::: Input material :::

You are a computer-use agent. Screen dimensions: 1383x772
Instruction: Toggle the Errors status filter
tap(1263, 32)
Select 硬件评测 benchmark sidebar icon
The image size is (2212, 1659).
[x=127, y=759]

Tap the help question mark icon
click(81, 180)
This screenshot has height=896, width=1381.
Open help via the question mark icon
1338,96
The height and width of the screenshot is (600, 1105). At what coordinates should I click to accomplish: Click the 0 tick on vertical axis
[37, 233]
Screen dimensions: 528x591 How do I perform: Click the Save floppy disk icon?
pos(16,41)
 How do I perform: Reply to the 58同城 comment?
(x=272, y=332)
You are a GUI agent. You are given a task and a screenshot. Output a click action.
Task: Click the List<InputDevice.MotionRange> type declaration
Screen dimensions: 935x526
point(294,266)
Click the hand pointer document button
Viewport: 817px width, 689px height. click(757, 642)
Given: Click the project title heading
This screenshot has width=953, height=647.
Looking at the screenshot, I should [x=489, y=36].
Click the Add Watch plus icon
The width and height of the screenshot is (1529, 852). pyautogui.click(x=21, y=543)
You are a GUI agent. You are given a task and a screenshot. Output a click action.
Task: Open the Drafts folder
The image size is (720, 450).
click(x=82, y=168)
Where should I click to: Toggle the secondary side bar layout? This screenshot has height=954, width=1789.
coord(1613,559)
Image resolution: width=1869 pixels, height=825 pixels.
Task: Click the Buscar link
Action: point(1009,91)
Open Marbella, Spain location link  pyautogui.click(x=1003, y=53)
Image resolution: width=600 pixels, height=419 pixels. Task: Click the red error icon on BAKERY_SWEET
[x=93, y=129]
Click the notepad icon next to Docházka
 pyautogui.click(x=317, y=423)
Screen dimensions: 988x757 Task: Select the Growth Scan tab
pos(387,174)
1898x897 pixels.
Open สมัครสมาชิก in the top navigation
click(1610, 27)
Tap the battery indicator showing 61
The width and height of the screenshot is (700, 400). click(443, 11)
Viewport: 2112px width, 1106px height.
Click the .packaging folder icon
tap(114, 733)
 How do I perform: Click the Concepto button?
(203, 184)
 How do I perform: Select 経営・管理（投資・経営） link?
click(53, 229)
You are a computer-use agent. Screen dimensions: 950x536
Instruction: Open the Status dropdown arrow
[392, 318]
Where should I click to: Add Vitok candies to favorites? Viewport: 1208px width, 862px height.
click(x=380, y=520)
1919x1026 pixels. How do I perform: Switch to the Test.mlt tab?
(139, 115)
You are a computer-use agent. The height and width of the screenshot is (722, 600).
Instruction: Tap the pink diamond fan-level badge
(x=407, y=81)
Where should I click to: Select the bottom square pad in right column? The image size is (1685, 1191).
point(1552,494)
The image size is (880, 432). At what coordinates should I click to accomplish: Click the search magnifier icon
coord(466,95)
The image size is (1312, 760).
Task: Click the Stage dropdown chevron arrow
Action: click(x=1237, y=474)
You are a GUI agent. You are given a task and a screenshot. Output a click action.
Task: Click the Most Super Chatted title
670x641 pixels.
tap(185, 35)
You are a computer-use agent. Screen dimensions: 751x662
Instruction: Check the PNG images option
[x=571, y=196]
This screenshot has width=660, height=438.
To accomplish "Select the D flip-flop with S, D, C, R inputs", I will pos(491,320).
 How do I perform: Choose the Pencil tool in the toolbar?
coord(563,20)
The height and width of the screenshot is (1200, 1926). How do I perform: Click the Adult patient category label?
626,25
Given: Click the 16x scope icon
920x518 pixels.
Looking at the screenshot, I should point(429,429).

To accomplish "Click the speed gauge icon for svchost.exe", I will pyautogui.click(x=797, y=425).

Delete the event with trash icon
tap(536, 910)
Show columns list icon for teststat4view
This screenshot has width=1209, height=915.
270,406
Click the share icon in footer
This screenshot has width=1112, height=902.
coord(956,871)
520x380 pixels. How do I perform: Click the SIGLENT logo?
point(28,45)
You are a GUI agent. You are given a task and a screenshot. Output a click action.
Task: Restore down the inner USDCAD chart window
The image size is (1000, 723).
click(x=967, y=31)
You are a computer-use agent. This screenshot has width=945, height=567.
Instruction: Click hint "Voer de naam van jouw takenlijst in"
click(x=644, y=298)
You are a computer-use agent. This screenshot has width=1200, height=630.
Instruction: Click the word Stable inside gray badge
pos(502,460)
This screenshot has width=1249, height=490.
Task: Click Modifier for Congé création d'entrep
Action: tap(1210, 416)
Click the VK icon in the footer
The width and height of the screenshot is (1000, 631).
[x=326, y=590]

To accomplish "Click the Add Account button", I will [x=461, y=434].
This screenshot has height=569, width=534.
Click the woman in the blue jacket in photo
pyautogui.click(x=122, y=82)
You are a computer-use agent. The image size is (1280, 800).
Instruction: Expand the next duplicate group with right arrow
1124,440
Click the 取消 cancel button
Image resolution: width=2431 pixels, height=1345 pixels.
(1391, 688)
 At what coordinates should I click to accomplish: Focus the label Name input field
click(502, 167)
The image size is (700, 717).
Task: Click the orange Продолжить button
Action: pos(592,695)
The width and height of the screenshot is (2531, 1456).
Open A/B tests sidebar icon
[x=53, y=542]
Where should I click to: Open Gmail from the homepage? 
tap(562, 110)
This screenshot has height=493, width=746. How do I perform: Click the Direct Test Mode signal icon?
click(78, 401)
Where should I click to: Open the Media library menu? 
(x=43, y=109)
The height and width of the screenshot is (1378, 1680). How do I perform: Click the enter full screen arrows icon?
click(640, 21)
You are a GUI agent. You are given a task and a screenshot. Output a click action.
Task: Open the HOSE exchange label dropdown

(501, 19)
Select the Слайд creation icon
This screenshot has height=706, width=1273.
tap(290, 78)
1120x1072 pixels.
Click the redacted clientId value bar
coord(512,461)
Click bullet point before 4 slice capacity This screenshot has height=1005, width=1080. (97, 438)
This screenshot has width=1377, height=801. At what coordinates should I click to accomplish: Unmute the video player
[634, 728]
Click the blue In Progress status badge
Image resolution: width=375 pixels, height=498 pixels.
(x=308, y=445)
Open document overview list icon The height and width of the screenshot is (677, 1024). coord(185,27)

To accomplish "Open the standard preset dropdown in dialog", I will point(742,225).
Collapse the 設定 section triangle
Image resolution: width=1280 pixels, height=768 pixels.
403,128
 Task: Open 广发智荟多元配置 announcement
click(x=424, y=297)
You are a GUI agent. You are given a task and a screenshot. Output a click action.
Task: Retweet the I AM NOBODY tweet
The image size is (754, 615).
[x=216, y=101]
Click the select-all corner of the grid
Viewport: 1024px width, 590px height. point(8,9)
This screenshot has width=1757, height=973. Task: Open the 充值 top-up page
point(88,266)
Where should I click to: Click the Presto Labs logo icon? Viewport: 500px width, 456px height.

:::

*Exercise description*.
Rewrite all of the lines above, substituting "Inbox" for "Drafts" and leaving everything else unchanged.

*Task solution*.
You are a computer-use agent. Screen dimensions: 1383x772
Instruction: Toggle the Errors status filter
tap(1263, 32)
Select 硬件评测 benchmark sidebar icon
The image size is (2212, 1659).
[x=127, y=759]

Tap the help question mark icon
click(81, 180)
This screenshot has height=896, width=1381.
Open help via the question mark icon
1338,96
The height and width of the screenshot is (600, 1105). At what coordinates should I click to accomplish: Click the 0 tick on vertical axis
[37, 233]
Screen dimensions: 528x591 How do I perform: Click the Save floppy disk icon?
pos(16,41)
 How do I perform: Reply to the 58同城 comment?
(x=272, y=332)
You are a GUI agent. You are given a task and a screenshot. Output a click action.
Task: Click the List<InputDevice.MotionRange> type declaration
Screen dimensions: 935x526
point(294,266)
Click the hand pointer document button
Viewport: 817px width, 689px height. click(757, 642)
Given: Click the project title heading
This screenshot has width=953, height=647.
Looking at the screenshot, I should [x=489, y=36].
Click the Add Watch plus icon
The width and height of the screenshot is (1529, 852). pyautogui.click(x=21, y=543)
You are a GUI agent. You are given a task and a screenshot. Output a click action.
Task: Open the Inbox folder
The image size is (720, 450).
click(x=82, y=168)
Where should I click to: Toggle the secondary side bar layout? This screenshot has height=954, width=1789.
coord(1613,559)
Image resolution: width=1869 pixels, height=825 pixels.
Task: Click the Buscar link
Action: point(1009,91)
Open Marbella, Spain location link  pyautogui.click(x=1003, y=53)
Image resolution: width=600 pixels, height=419 pixels. Task: Click the red error icon on BAKERY_SWEET
[x=93, y=129]
Click the notepad icon next to Docházka
 pyautogui.click(x=317, y=423)
Screen dimensions: 988x757 Task: Select the Growth Scan tab
pos(387,174)
1898x897 pixels.
Open สมัครสมาชิก in the top navigation
click(1610, 27)
Tap the battery indicator showing 61
The width and height of the screenshot is (700, 400). click(443, 11)
Viewport: 2112px width, 1106px height.
Click the .packaging folder icon
tap(114, 733)
 How do I perform: Click the Concepto button?
(203, 184)
 How do I perform: Select 経営・管理（投資・経営） link?
click(53, 229)
You are a computer-use agent. Screen dimensions: 950x536
Instruction: Open the Status dropdown arrow
[392, 318]
Where should I click to: Add Vitok candies to favorites? Viewport: 1208px width, 862px height.
click(x=380, y=520)
1919x1026 pixels. How do I perform: Switch to the Test.mlt tab?
(139, 115)
You are a computer-use agent. The height and width of the screenshot is (722, 600).
Instruction: Tap the pink diamond fan-level badge
(x=407, y=81)
Where should I click to: Select the bottom square pad in right column? The image size is (1685, 1191).
point(1552,494)
The image size is (880, 432). At what coordinates should I click to accomplish: Click the search magnifier icon
coord(466,95)
The image size is (1312, 760).
Task: Click the Stage dropdown chevron arrow
Action: click(x=1237, y=474)
You are a GUI agent. You are given a task and a screenshot. Output a click action.
Task: Click the Most Super Chatted title
670x641 pixels.
tap(185, 35)
You are a computer-use agent. Screen dimensions: 751x662
Instruction: Check the PNG images option
[x=571, y=196]
This screenshot has width=660, height=438.
To accomplish "Select the D flip-flop with S, D, C, R inputs", I will pos(491,320).
 How do I perform: Choose the Pencil tool in the toolbar?
coord(563,20)
The height and width of the screenshot is (1200, 1926). How do I perform: Click the Adult patient category label?
626,25
Given: Click the 16x scope icon
920x518 pixels.
Looking at the screenshot, I should point(429,429).

To accomplish "Click the speed gauge icon for svchost.exe", I will pyautogui.click(x=797, y=425).

Delete the event with trash icon
tap(536, 910)
Show columns list icon for teststat4view
This screenshot has width=1209, height=915.
270,406
Click the share icon in footer
This screenshot has width=1112, height=902.
coord(956,871)
520x380 pixels. How do I perform: Click the SIGLENT logo?
point(28,45)
You are a GUI agent. You are given a task and a screenshot. Output a click action.
Task: Restore down the inner USDCAD chart window
The image size is (1000, 723).
click(x=967, y=31)
You are a computer-use agent. This screenshot has width=945, height=567.
Instruction: Click hint "Voer de naam van jouw takenlijst in"
click(x=644, y=298)
You are a computer-use agent. This screenshot has width=1200, height=630.
Instruction: Click the word Stable inside gray badge
pos(502,460)
This screenshot has width=1249, height=490.
Task: Click Modifier for Congé création d'entrep
Action: tap(1210, 416)
Click the VK icon in the footer
The width and height of the screenshot is (1000, 631).
[x=326, y=590]

To accomplish "Click the Add Account button", I will [x=461, y=434].
This screenshot has height=569, width=534.
Click the woman in the blue jacket in photo
pyautogui.click(x=122, y=82)
You are a computer-use agent. The image size is (1280, 800).
Instruction: Expand the next duplicate group with right arrow
1124,440
Click the 取消 cancel button
Image resolution: width=2431 pixels, height=1345 pixels.
(1391, 688)
 At what coordinates should I click to accomplish: Focus the label Name input field
click(502, 167)
The image size is (700, 717).
Task: Click the orange Продолжить button
Action: pos(592,695)
The width and height of the screenshot is (2531, 1456).
Open A/B tests sidebar icon
[x=53, y=542]
Where should I click to: Open Gmail from the homepage? 
tap(562, 110)
This screenshot has height=493, width=746. How do I perform: Click the Direct Test Mode signal icon?
click(78, 401)
Where should I click to: Open the Media library menu? 
(x=43, y=109)
The height and width of the screenshot is (1378, 1680). How do I perform: Click the enter full screen arrows icon?
click(640, 21)
You are a GUI agent. You are given a task and a screenshot. Output a click action.
Task: Open the HOSE exchange label dropdown

(501, 19)
Select the Слайд creation icon
This screenshot has height=706, width=1273.
tap(290, 78)
1120x1072 pixels.
Click the redacted clientId value bar
coord(512,461)
Click bullet point before 4 slice capacity This screenshot has height=1005, width=1080. (97, 438)
This screenshot has width=1377, height=801. At what coordinates should I click to accomplish: Unmute the video player
[634, 728]
Click the blue In Progress status badge
Image resolution: width=375 pixels, height=498 pixels.
(x=308, y=445)
Open document overview list icon The height and width of the screenshot is (677, 1024). coord(185,27)

To accomplish "Open the standard preset dropdown in dialog", I will point(742,225).
Collapse the 設定 section triangle
Image resolution: width=1280 pixels, height=768 pixels.
403,128
 Task: Open 广发智荟多元配置 announcement
click(x=424, y=297)
You are a GUI agent. You are given a task and a screenshot. Output a click action.
Task: Retweet the I AM NOBODY tweet
The image size is (754, 615).
[x=216, y=101]
Click the select-all corner of the grid
Viewport: 1024px width, 590px height. point(8,9)
This screenshot has width=1757, height=973. Task: Open the 充值 top-up page
point(88,266)
Where should I click to: Click the Presto Labs logo icon? Viewport: 500px width, 456px height.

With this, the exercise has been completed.